Aquele senhor Agnello Participazzio, mercador que havia sido eleito para controlar as tropas e defender a região das Lagunas de Pepino, filho de Carlos Magno, foi eleito governador geral daqueles povoados já então chamados de Veneza. As “sedes municipais”, apesar de estarem localizadas nas lagunas, eram mais próximas ao continente e consequentemente mais expostas a invasores e problemas externos. Com as incessantes invasões e ameaças, as pessoas cada vez mais procuravam lugar ainda mais seguro e tudo indicava que Rialto era este local. Além disso, Agnello era uma das poucas pessoas que realmente habitava a ilha de Rialto (o que hoje é a Veneza que conhecemos). Como foi eleito “Doge” (título semelhante a Duque, nos sistemas republicanos medievais italianos), preocupou-se principalmente em consolidar a posição de Rialto perante as demais sedes, nomeando para isso, três responsáveis pela edificação da nova cidade. Nicolo Ardisinio responsável pela fortificação da cidade. Lorenzo Alimpato, que deveria reforçar praias, escavar canais e preparar os locais onde estariam as futuras edificações. Pietro Tradonico, que por sua vez seria o supervisor geral das construções e edifícios propriamente ditos.

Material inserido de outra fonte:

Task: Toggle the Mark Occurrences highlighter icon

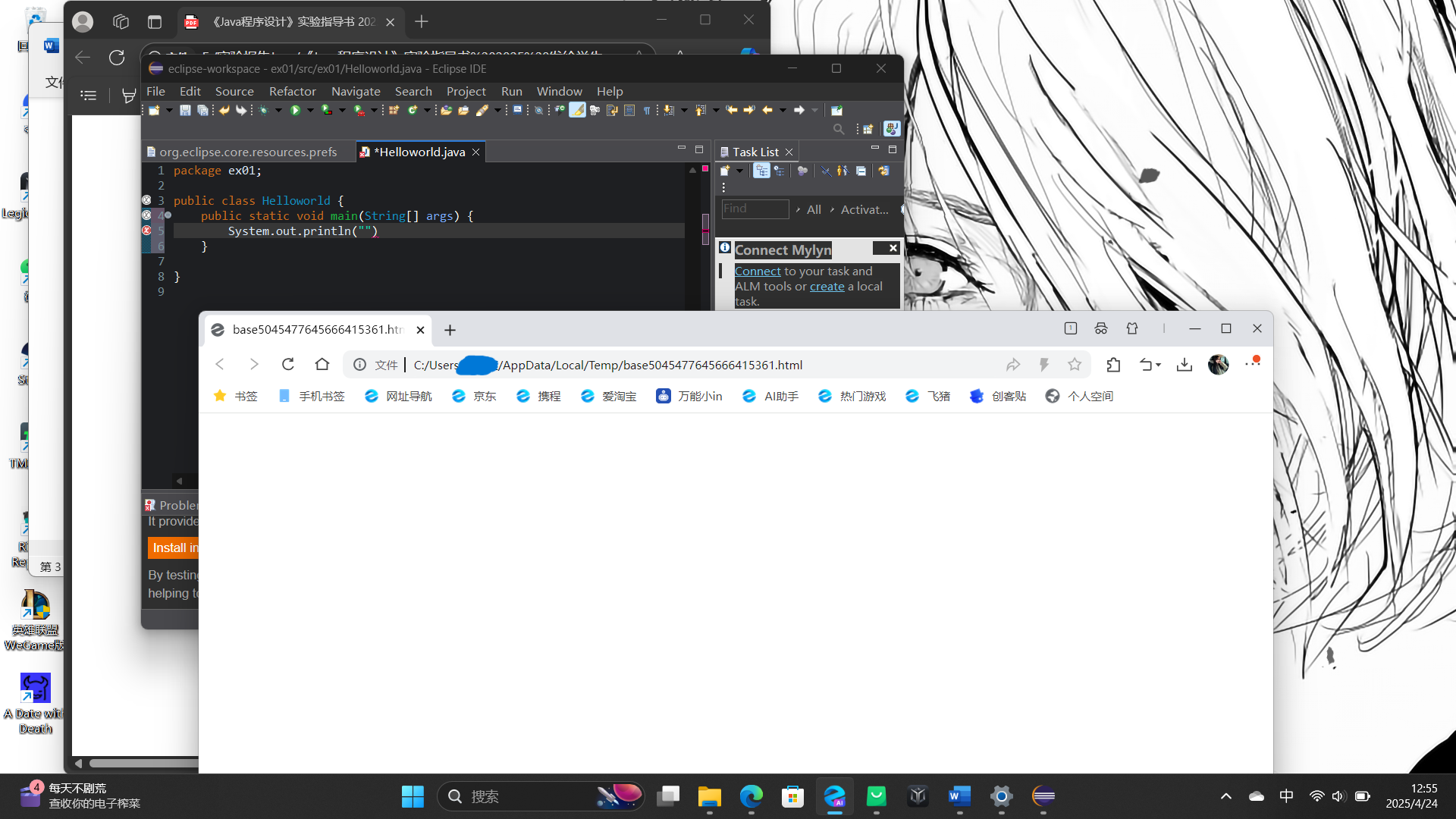Action: [x=579, y=110]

Desta forma, estava lançado o “plano diretor” da capital do que seria uma importante república (lembrando que a analogia com o plano diretor é minha e apresenta, como todas as analogias, falhas conceituais e históricas). Naqueles tempos, a tecnologia da construção em áreas pantanosas e molhadas já havia sido dominada: consistia basicamente em cravar estacas de madeira, muito próximas umas das outras, na areia submersa fazendo assim uma grande malha onde podem ser apoiadas as fundações de pedra e tijolos.
Daí em diante, Veneza nunca parou. Mas alguma coisa faltava. As relações com os imperadores bizantinos já estavam consolidadas. As com o sacro império romano estavam em vias de. Mas um importante elemento cultural precisava ser retirado da névoa das marés matutinas: a fé. Muito mais podemos falar sobre o nascimento da sereníssima república, mas isso o farei em outros posts. Considero que, para a profundidade que este blog pretende atingir, estas informações passadas nestes dois posts são suficientes para fornecer ao leitor fundamental suprimento cultural. Os próximos posts a respeito de Veneza não necessariamente serão uma continuação, mas poderão ser úteis para os interessados.